You can use moments to see that the product $XY$ of independent normals cannot be normal except in trivial cases. By trivial, I mean $\mathbb{V}(X)\mathbb{V}(Y)=0.$

Suppose that $X,Y$ are independent normals so that $XY$ is normal.

Case 1: Suppose that $\mathbb{E}(X)=0$. By independence, $\mathbb{E}(XY)=\mathbb{E}(X)\mathbb{E}(Y)=0$, so $XY$ is mean zero normal, and hence $$\mathbb{E}((XY)^4)=3\mathbb{E}((XY)^2)^2.$$ By independence we get
$$\mathbb{E}(X^4)\mathbb{E}(Y^4)=3\mathbb{E}(X^2)^2\mathbb{E}(Y^2)^2.$$ Either $\mathbb{V}(X)=0$, or dividing by $\mathbb{E}(X^4)$ gives $ \mathbb{E}(Y^4)= \mathbb{E}(Y^2)^2.$ This shows that $Y^2$, and hence $Y$, has zero variance.

Case 2: Suppose that $\mathbb{E}(X^2)>0$ and $\mathbb{E}(Y^2)>0$. Then, without loss of generality, $\mathbb{E}(X^2)=1$ and $\mathbb{E}(Y^2)=1$. In this case, we also have $\mathbb{E}((XY)^2)=1$, so $$\begin{eqnarray} \mathbb{E}(X^3)&=&\mathbb{E}(X)(3-2\mathbb{E}(X)^2)\\ \mathbb{E}(Y^3)&=&\mathbb{E}(Y)(3-2\mathbb{E}(Y)^2)\\ \mathbb{E}((XY)^3)&=&\mathbb{E}(XY)(3-2\mathbb{E}(XY)^2) \end{eqnarray} $$ Subtracting the product of the first two lines from the third line gives $$0=6\mathbb{E}(X)\,\mathbb{E}(Y)\,\mathbb{V}(X)\,\mathbb{V}(Y).$$ Either we are in a trivial case, or back to Case 1.

Thus, the product cannot be normal except in trivial cases.

Written exercise a: Output the passage of the proof above about products of independent normals, starting at "Suppose that $X,Y$" and ending at "has zero variance.", copied word for word.

Records:
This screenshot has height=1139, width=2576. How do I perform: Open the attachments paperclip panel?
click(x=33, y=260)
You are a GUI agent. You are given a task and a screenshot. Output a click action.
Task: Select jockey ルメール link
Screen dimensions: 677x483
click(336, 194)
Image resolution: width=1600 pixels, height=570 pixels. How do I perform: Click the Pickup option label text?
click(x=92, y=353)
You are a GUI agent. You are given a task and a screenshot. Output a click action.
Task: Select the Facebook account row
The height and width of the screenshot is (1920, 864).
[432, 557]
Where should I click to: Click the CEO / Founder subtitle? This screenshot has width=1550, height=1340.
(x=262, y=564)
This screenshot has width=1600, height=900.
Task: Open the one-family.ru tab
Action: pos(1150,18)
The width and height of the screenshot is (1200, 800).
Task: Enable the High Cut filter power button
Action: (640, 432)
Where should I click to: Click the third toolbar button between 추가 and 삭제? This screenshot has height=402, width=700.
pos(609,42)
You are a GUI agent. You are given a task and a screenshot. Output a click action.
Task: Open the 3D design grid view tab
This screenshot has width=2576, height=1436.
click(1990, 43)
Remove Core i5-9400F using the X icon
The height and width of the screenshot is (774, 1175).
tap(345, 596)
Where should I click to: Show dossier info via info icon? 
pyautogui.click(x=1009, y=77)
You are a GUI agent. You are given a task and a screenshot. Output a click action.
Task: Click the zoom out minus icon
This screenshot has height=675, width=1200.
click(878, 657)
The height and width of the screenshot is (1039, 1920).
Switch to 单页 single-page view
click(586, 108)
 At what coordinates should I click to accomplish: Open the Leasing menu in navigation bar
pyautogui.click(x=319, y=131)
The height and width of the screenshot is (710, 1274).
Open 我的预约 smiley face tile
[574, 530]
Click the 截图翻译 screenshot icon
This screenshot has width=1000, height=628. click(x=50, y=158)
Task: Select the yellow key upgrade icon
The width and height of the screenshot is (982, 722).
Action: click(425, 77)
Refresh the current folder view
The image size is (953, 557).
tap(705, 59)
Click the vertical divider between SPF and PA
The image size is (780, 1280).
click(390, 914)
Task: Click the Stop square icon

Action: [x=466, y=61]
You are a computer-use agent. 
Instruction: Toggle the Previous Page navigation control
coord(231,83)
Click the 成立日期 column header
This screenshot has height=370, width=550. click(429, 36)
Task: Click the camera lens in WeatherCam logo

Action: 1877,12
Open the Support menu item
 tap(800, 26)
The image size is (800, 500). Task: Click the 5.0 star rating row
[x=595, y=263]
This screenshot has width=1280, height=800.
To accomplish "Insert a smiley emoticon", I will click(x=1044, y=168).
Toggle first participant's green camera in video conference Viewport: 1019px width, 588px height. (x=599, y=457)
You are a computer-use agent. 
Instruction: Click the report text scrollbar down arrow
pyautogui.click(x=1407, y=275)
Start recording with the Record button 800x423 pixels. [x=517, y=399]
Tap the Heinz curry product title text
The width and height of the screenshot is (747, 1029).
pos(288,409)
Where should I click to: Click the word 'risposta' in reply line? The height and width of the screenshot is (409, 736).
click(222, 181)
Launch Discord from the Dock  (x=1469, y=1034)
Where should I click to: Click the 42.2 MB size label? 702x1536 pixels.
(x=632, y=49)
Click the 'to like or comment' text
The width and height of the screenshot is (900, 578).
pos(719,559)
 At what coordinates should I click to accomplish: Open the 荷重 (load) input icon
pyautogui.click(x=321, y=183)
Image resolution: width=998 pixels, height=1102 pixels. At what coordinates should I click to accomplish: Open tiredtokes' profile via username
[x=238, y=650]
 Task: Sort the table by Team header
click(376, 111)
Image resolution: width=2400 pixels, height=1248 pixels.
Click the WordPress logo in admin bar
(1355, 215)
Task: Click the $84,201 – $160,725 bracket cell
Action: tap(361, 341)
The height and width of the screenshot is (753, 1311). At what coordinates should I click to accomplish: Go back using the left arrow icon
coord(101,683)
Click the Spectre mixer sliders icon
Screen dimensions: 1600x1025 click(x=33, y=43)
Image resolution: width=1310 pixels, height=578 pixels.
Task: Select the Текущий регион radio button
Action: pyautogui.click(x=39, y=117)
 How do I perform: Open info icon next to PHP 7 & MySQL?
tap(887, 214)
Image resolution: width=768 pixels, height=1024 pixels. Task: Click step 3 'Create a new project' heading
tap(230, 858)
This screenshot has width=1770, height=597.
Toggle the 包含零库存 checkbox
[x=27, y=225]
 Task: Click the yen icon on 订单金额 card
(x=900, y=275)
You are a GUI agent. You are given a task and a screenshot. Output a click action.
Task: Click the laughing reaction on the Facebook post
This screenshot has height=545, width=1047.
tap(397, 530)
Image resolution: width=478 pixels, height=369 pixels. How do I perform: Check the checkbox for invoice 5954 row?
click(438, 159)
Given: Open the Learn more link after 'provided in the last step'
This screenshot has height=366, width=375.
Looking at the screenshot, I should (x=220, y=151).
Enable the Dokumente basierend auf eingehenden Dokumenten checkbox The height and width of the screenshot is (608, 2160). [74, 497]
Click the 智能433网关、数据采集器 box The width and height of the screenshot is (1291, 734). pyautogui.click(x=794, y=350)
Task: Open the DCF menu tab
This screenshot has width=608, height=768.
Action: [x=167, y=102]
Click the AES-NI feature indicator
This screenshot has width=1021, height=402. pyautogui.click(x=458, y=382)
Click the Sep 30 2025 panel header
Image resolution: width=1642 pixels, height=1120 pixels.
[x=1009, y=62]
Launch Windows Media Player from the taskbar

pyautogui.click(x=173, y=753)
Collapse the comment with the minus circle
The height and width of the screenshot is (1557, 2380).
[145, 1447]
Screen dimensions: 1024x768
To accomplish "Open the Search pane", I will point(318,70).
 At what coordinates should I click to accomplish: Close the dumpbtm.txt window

Written exercise b: Return the lines of the listing starting at the line that contains "Click the vertical divider between SPF and PA" and ending at the line that contains "click(376, 111)", both included, reproduced without any change.

Task result a:
Suppose that $X,Y$ are independent normals so that $XY$ is normal.

Case 1: Suppose that $\mathbb{E}(X)=0$. By independence, $\mathbb{E}(XY)=\mathbb{E}(X)\mathbb{E}(Y)=0$, so $XY$ is mean zero normal, and hence $$\mathbb{E}((XY)^4)=3\mathbb{E}((XY)^2)^2.$$ By independence we get
$$\mathbb{E}(X^4)\mathbb{E}(Y^4)=3\mathbb{E}(X^2)^2\mathbb{E}(Y^2)^2.$$ Either $\mathbb{V}(X)=0$, or dividing by $\mathbb{E}(X^4)$ gives $ \mathbb{E}(Y^4)= \mathbb{E}(Y^2)^2.$ This shows that $Y^2$, and hence $Y$, has zero variance.

Task result b:
Click the vertical divider between SPF and PA
The image size is (780, 1280).
click(390, 914)
Task: Click the Stop square icon

Action: [x=466, y=61]
You are a computer-use agent. 
Instruction: Toggle the Previous Page navigation control
coord(231,83)
Click the 成立日期 column header
This screenshot has height=370, width=550. click(429, 36)
Task: Click the camera lens in WeatherCam logo

Action: 1877,12
Open the Support menu item
 tap(800, 26)
The image size is (800, 500). Task: Click the 5.0 star rating row
[x=595, y=263]
This screenshot has width=1280, height=800.
To accomplish "Insert a smiley emoticon", I will click(x=1044, y=168).
Toggle first participant's green camera in video conference Viewport: 1019px width, 588px height. (x=599, y=457)
You are a computer-use agent. 
Instruction: Click the report text scrollbar down arrow
pyautogui.click(x=1407, y=275)
Start recording with the Record button 800x423 pixels. [x=517, y=399]
Tap the Heinz curry product title text
The width and height of the screenshot is (747, 1029).
pos(288,409)
Where should I click to: Click the word 'risposta' in reply line? The height and width of the screenshot is (409, 736).
click(222, 181)
Launch Discord from the Dock  (x=1469, y=1034)
Where should I click to: Click the 42.2 MB size label? 702x1536 pixels.
(x=632, y=49)
Click the 'to like or comment' text
The width and height of the screenshot is (900, 578).
pos(719,559)
 At what coordinates should I click to accomplish: Open the 荷重 (load) input icon
pyautogui.click(x=321, y=183)
Image resolution: width=998 pixels, height=1102 pixels. At what coordinates should I click to accomplish: Open tiredtokes' profile via username
[x=238, y=650]
 Task: Sort the table by Team header
click(376, 111)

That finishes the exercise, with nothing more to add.